Trecho do documento >>

+ + + + +

Sempre que se propõe algo de novo em terapêutica, quer clínica ou cirúrgica, encontra-se certo ceticismo por parte da classe médica, muitas vezes acostumada a aplicar métodos mais tradicionais e já consagrados. Motivados a buscar um método simples e prático para a melhora dos resultados de miringoplastias, utilizamos adesivos de fibrina (Tissucol) como coadjuvante no fechamento de perfurações timpânicas por infecção de orelha média, sem colesteatoma, buscando de certa forma um material que possa dar suporte para o processo natural de regeneração da membrana timpânica remanescente. 

As técnicas clássicas de miringoplastia, utilizando como enxerto a fáscia muscular temporal mostram insucessos que variam de 10 a 30%, dependendo do tamanho da perfuração e da técnica utilizada, sendo que as perfurações amplas são as que mais apresentam índices de insucessos com perfuração residual, principalmente por insuficiência de vascularização do enxerto livre. O advento do adesivo de fibrina Tissucol e sua utilização em cirurgia timpanoplástica reduziu muito o trabalho do cirurgião e sua equipe, oferecendo maior rapidez no ato cirúrgico, maior eficiência nos resultados e menor número de complicações, beneficiando sobremaneira o médico e o paciente. Uma perfuração pequena, uma perfuração central ou marginal podem ser indicações para esse simples método (ver técnica operatória). 

A tendência de simplificar as técnicas tradicionais para a correção de perfurações da membrana timpânica, reduzindo seus custos e operacionalidade, e tornando-as totalmente efetivas, estimula a busca de alternativas para novos enxertos e para a melhora dos que já são disponíveis atualmente, principalmente os da fáscia de músculo temporal, que são os mais utilizados com sucesso de 70 a 90%.

+ + + + +

Dados registrados >>
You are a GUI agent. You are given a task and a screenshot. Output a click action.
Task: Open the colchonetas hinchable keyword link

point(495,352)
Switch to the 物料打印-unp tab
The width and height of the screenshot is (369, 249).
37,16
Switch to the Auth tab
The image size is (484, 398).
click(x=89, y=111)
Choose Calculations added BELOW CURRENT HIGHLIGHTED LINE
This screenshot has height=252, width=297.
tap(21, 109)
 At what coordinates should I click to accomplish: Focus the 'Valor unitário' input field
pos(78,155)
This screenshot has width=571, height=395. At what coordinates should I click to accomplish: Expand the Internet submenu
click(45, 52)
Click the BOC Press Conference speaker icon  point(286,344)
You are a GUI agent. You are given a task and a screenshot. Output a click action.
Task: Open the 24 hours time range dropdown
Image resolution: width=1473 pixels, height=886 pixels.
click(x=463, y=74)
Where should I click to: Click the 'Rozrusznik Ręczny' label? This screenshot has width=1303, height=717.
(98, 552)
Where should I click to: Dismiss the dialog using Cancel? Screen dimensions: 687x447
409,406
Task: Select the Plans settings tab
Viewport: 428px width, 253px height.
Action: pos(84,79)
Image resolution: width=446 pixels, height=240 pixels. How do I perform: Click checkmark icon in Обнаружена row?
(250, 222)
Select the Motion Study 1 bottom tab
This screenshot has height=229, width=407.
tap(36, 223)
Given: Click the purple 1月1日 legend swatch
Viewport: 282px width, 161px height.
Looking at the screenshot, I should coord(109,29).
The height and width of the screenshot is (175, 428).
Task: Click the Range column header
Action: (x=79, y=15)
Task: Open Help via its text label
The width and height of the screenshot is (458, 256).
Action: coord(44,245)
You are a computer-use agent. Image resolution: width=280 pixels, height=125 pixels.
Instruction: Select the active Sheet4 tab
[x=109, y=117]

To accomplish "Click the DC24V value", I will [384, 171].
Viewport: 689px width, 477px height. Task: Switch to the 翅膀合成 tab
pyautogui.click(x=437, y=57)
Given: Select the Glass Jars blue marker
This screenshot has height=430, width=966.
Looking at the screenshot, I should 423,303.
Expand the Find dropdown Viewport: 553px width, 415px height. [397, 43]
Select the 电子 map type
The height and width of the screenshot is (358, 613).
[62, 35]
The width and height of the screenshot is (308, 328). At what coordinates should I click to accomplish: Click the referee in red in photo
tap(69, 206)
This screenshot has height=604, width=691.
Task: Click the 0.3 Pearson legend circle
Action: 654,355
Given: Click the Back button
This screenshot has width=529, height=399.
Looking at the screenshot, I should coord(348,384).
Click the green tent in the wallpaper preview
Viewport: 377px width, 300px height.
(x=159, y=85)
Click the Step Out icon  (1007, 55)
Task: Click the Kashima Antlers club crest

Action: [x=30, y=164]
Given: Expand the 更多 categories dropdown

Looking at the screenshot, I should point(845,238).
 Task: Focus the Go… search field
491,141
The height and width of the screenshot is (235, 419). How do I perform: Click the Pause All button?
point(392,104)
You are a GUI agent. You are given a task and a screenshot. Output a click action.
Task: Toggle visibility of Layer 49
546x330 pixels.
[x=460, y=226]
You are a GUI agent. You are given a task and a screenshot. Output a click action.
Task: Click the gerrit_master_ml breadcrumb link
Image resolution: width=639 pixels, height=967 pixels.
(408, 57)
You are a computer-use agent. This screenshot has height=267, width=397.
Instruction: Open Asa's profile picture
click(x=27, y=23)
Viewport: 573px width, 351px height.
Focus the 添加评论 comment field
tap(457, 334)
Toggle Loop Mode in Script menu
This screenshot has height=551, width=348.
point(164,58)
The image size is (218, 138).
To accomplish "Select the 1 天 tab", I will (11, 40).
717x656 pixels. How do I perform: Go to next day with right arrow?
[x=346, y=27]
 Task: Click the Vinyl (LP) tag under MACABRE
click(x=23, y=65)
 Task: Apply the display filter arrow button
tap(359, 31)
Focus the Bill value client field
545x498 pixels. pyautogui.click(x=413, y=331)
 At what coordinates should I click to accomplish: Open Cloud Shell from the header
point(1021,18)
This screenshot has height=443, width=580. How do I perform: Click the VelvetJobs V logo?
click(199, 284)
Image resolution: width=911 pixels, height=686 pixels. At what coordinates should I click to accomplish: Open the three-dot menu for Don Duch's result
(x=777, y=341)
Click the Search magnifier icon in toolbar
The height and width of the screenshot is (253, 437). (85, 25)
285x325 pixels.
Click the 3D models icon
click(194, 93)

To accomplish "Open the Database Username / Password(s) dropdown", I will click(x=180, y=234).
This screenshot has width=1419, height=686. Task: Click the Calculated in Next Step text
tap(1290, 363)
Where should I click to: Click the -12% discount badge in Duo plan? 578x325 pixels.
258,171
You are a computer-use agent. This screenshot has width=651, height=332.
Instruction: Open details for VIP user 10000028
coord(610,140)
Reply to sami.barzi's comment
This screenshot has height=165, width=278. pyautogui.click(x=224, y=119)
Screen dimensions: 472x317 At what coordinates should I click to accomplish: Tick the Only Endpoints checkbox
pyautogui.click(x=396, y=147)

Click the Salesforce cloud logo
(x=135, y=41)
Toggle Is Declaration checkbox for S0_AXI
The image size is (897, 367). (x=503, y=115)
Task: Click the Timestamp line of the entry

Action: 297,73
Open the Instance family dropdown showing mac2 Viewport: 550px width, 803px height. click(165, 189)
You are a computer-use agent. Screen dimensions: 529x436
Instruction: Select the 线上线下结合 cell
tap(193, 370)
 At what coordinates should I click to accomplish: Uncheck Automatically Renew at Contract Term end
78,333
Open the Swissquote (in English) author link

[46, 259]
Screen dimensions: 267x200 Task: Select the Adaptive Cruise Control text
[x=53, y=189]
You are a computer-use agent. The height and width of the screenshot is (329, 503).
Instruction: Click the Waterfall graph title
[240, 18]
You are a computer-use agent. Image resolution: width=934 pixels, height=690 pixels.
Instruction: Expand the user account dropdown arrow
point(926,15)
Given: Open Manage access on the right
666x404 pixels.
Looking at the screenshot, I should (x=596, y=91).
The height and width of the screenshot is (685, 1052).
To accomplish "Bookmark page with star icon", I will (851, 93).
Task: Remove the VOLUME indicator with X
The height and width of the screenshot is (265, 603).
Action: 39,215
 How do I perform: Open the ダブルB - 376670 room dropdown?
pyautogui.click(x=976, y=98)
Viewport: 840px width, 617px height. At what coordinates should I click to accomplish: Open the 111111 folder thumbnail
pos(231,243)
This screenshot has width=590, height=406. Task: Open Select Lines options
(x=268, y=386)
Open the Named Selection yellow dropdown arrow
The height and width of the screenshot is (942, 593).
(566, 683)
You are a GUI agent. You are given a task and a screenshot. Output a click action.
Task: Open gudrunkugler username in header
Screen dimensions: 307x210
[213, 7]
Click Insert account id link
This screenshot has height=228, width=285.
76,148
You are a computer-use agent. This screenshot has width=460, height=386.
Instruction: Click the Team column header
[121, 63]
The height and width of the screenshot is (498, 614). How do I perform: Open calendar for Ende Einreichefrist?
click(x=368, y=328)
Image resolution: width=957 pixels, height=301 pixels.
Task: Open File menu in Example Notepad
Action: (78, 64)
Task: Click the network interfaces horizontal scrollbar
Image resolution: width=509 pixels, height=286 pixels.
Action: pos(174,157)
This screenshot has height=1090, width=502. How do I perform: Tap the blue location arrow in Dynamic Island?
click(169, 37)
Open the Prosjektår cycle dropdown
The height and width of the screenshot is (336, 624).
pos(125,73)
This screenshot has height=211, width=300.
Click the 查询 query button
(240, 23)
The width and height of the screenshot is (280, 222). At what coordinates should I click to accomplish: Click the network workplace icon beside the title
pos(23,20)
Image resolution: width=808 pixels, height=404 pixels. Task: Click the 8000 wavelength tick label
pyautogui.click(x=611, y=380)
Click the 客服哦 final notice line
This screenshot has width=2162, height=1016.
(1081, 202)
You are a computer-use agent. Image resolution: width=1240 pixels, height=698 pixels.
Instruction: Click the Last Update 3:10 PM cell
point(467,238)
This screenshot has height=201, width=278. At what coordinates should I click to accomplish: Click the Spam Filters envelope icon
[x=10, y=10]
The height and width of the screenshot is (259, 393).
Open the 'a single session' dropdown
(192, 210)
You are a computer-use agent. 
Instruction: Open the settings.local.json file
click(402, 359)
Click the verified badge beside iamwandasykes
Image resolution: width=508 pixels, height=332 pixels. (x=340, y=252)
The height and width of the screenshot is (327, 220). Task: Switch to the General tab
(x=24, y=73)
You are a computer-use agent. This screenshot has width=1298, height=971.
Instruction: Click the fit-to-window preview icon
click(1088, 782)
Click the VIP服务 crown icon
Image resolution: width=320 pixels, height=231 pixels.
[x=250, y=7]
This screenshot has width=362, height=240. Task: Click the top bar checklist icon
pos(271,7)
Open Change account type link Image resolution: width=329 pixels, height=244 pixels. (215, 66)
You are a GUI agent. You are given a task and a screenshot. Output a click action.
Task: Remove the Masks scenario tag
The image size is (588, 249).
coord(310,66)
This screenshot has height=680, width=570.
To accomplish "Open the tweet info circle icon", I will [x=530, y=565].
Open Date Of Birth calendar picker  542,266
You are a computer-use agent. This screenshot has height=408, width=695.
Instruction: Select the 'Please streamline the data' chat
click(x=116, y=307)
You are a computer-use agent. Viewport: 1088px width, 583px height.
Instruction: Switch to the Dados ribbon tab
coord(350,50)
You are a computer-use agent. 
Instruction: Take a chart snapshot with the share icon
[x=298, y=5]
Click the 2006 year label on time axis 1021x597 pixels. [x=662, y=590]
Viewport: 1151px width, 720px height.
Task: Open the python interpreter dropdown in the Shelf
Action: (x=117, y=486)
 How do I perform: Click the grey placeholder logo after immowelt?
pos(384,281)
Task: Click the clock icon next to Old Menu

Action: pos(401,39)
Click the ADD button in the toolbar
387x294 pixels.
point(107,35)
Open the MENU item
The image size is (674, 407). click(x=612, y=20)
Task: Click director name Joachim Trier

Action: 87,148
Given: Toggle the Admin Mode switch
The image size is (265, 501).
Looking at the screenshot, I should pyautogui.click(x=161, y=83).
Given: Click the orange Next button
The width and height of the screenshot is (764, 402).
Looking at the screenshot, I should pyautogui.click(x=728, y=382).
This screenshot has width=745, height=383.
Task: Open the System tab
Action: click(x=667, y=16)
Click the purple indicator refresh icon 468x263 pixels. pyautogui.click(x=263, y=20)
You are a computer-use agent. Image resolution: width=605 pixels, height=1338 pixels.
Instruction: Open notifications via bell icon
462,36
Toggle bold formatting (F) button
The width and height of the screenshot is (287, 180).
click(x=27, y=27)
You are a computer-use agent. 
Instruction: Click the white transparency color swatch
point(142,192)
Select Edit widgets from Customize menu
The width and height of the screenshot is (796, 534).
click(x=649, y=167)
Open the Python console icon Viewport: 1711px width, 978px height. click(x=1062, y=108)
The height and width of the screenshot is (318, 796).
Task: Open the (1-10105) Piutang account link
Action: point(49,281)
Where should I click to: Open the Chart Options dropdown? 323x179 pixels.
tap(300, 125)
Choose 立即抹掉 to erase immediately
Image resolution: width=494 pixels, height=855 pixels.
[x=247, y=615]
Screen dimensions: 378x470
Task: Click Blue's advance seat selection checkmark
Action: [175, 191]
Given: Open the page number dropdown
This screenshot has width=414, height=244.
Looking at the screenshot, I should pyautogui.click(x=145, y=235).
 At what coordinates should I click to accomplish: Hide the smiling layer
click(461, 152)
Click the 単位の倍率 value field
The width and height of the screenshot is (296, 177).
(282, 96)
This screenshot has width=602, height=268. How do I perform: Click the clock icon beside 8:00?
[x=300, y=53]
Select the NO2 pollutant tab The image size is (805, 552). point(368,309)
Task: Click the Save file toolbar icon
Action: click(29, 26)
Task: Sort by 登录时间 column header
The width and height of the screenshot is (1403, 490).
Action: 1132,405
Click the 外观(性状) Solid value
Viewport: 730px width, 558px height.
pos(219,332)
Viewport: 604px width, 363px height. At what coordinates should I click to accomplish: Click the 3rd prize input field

+ + + + +

Dê prosseguimento ao texto sobre miringoplastia com adesivo de fibrina a partir da última frase apresentada. A listagem não tem relação com esta atividade.

Os processos envolvidos no mecanismo de fechamento de perfurações da membrana timpânica ainda são pouco compreendidos. Acredita-se que haja um efeito sinérgico exercido pelo adesivo fibrínico, que favorece a formação de fibroblastos pela presença da fibrina e do fator XIII. Esse adesivo fibrínico permite a migração dos fibroblastos do tecido circunvizinho e, com isso, a respectiva revascularização. A consequência desse processo de migração reparatória, pelo que nos é possível julgar até o presente momento, é uma permanente vedação de perfurações timpânicas com uma cicatrização com pouca rejeição do enxerto ao nível da membrana timpânica. Quando ocorre uma perfuração recidivante após a primeira intervenção, uma nova cirurgia reparadora está indicada. Com este tipo de intervenção, não existe a preocupação com a possível transmissão de vírus patogênicos para o paciente, como a hepatite A, B e C e HIV. Sua execução é simples e para o paciente e traz o mínimo de agravantes. 

O estudo na orelha média e interna com uso de Tissucol em cobaias através de microscopia eletrônica em quatro, oito e doze semanas após a cirurgia mostrou que o adesivo de fibrina foi muito bem tolerado, não apresentando nenhum efeito tóxico para a orelha média e labirinto. O método de tratamento para perfurações recorrentes representa um significativo avanço sobre o tratamento conservador em cirurgias timpanoplásticas, proporcionando 75% de sucesso nesse tipo de operação. Não observamos reações inflamatórias e/ou tóxicas no contato direto com a cola de fibrina, mostrando 87% de “pega” do enxerto em miringoplastias. 

Acreditamos que a cola de fibrina veio resolver problemas de difícil solução. O sonho de restaurar a orelha média, colocando seus diferentes elementos na sua correta posição anatômica por substitutos homólogos está agora realizado. Por isso que, com o uso correto da cola de fibrina, a tendência dos resultados é a progressiva melhora. 

Concluindo, o uso de adesivo de fibrina na cirurgia miringoplástica mostrou excelente interação com os tecidos da membrana timpânica humana; excelente biocompatibilidade; nenhuma toxicidade e ausência de manifestações alérgicas. A taxa de sucesso para o fechamento da perfuração foi semelhante a dos métodos convencionais, mostrando resultados animadores e livres de complicações, e os achados auditivos foram obtidos sem nenhuma influência para a orelha média, provando ser seguro quando empregado dentro da metodologia preconizada.